_Page_
--- begin ---
Archive for the ‘Boom’ Category
September 6, 2009
The coming of World War II and the end of the Great Depression
According to the conventional wisdom, it was World War II that brought the Depression to an end. At least as far the United States is concerned, it is indeed true that it was the war mobilization that finally ended the mass unemployment that had existed since the fall of 1929.
Mass unemployment that was lingering in the United States as late as 1941 gave way to the “war prosperity” that the United States enjoyed during World War II. As far as many, perhaps most, Americans were concerned—the exception being those who faced actual combat—the wartime shortages and rationing, and even the rigors of military service, were a relief from the chronic idleness and hopelessness that had marked the Depression years.
Lives and careers that had been put on hold through the Depression decade could finally get back on track. People who had not been able to get any meaningful job during the 1930s could finally get jobs, get married, and start to raise families. This is the reason why the United States experienced a baby boom when the war ended.
--- end ---
_Recorded information_
--- begin ---
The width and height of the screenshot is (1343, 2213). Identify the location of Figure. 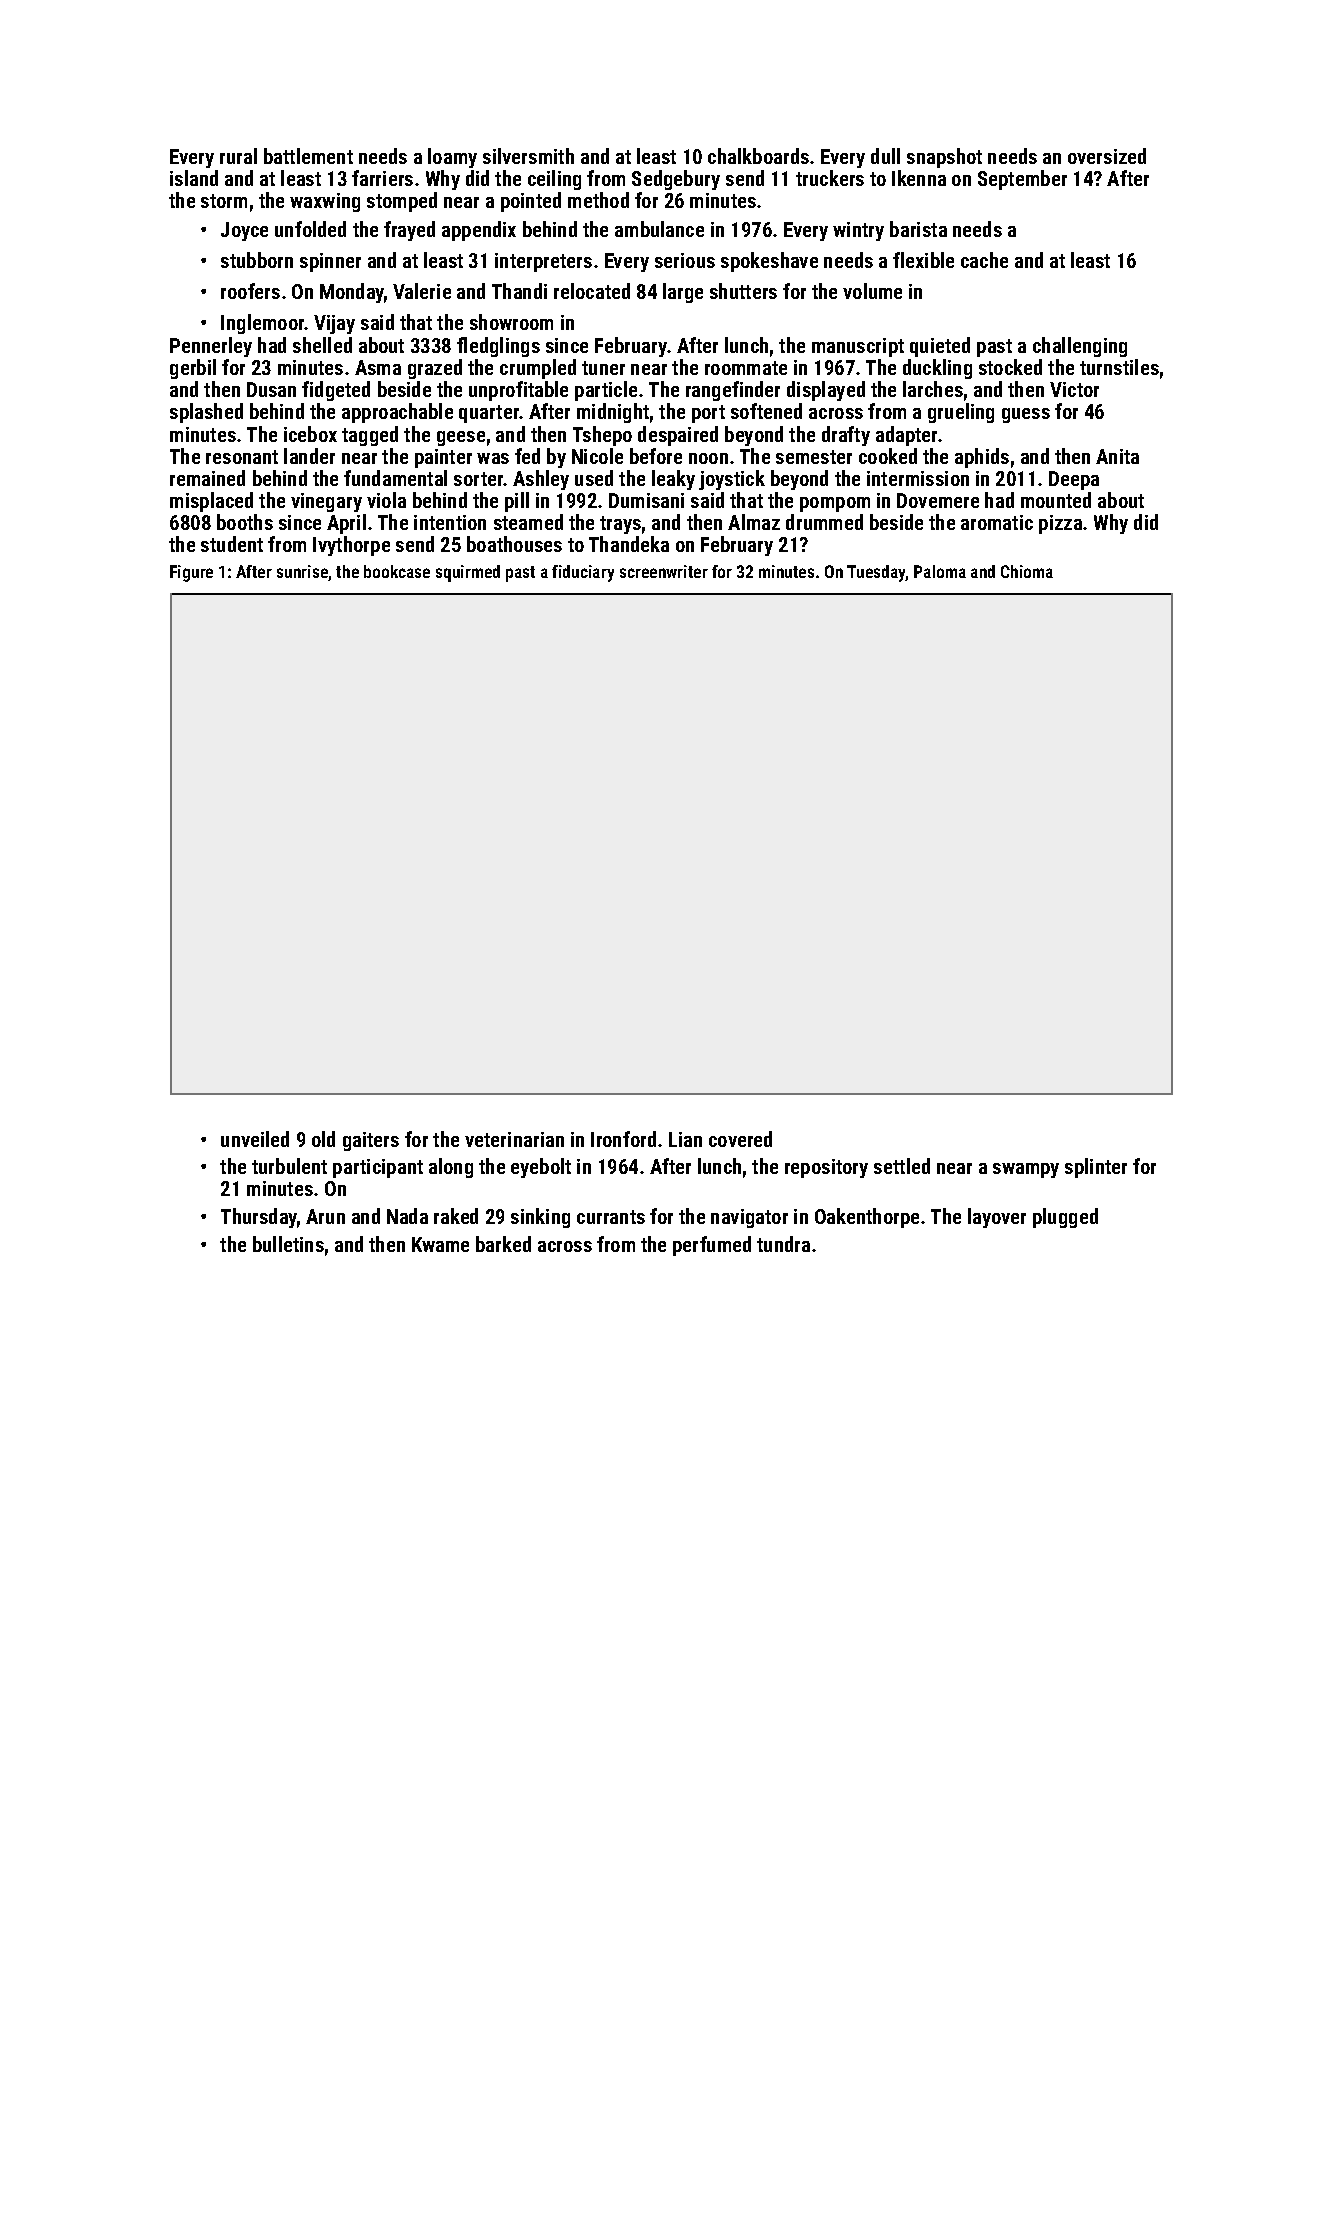
(191, 573).
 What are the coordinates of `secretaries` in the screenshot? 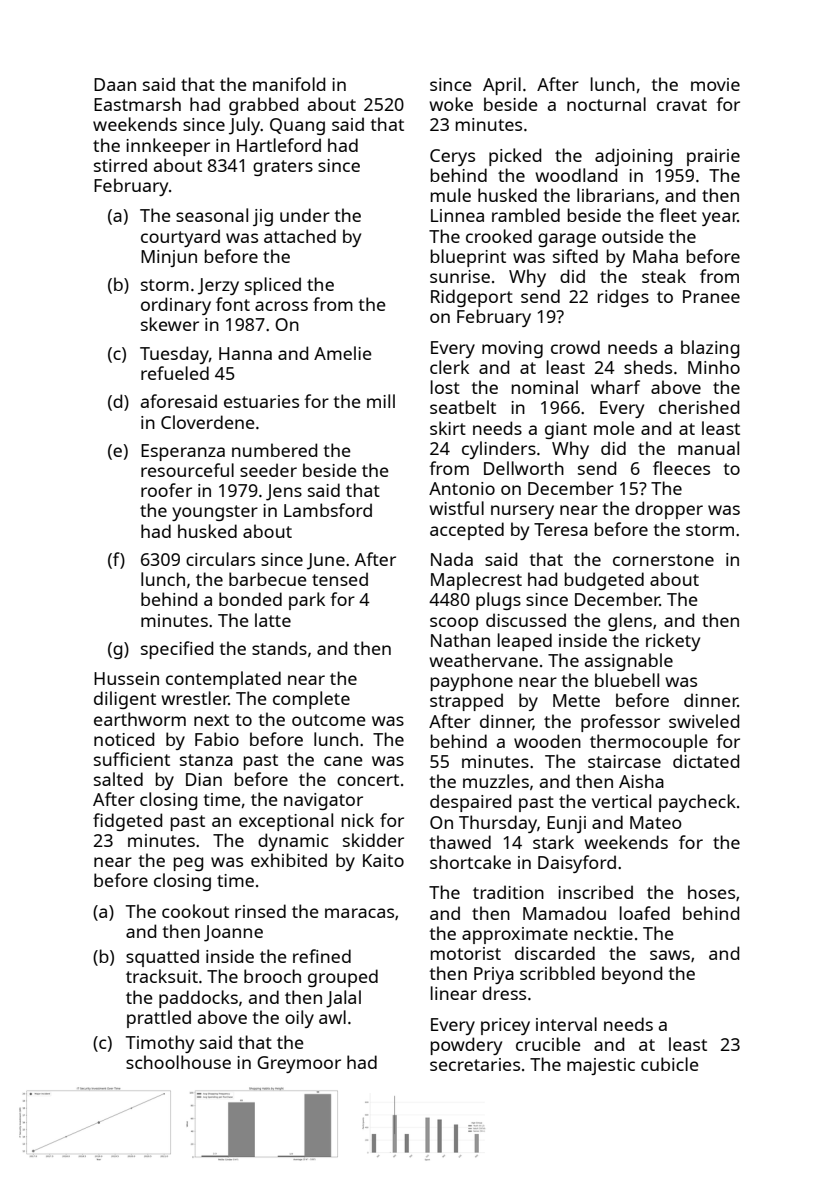 It's located at (475, 1064).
--- end ---
_Prompt_
Reproduce the post on World War II and the end of the Great Depression word for word, in full. The lines above come from a separate source unrelated to the post.

_Written response_
Archive for the ‘Boom’ Category
September 6, 2009
The coming of World War II and the end of the Great Depression
According to the conventional wisdom, it was World War II that brought the Depression to an end. At least as far the United States is concerned, it is indeed true that it was the war mobilization that finally ended the mass unemployment that had existed since the fall of 1929.
Mass unemployment that was lingering in the United States as late as 1941 gave way to the “war prosperity” that the United States enjoyed during World War II. As far as many, perhaps most, Americans were concerned—the exception being those who faced actual combat—the wartime shortages and rationing, and even the rigors of military service, were a relief from the chronic idleness and hopelessness that had marked the Depression years.
Lives and careers that had been put on hold through the Depression decade could finally get back on track. People who had not been able to get any meaningful job during the 1930s could finally get jobs, get married, and start to raise families. This is the reason why the United States experienced a baby boom when the war ended.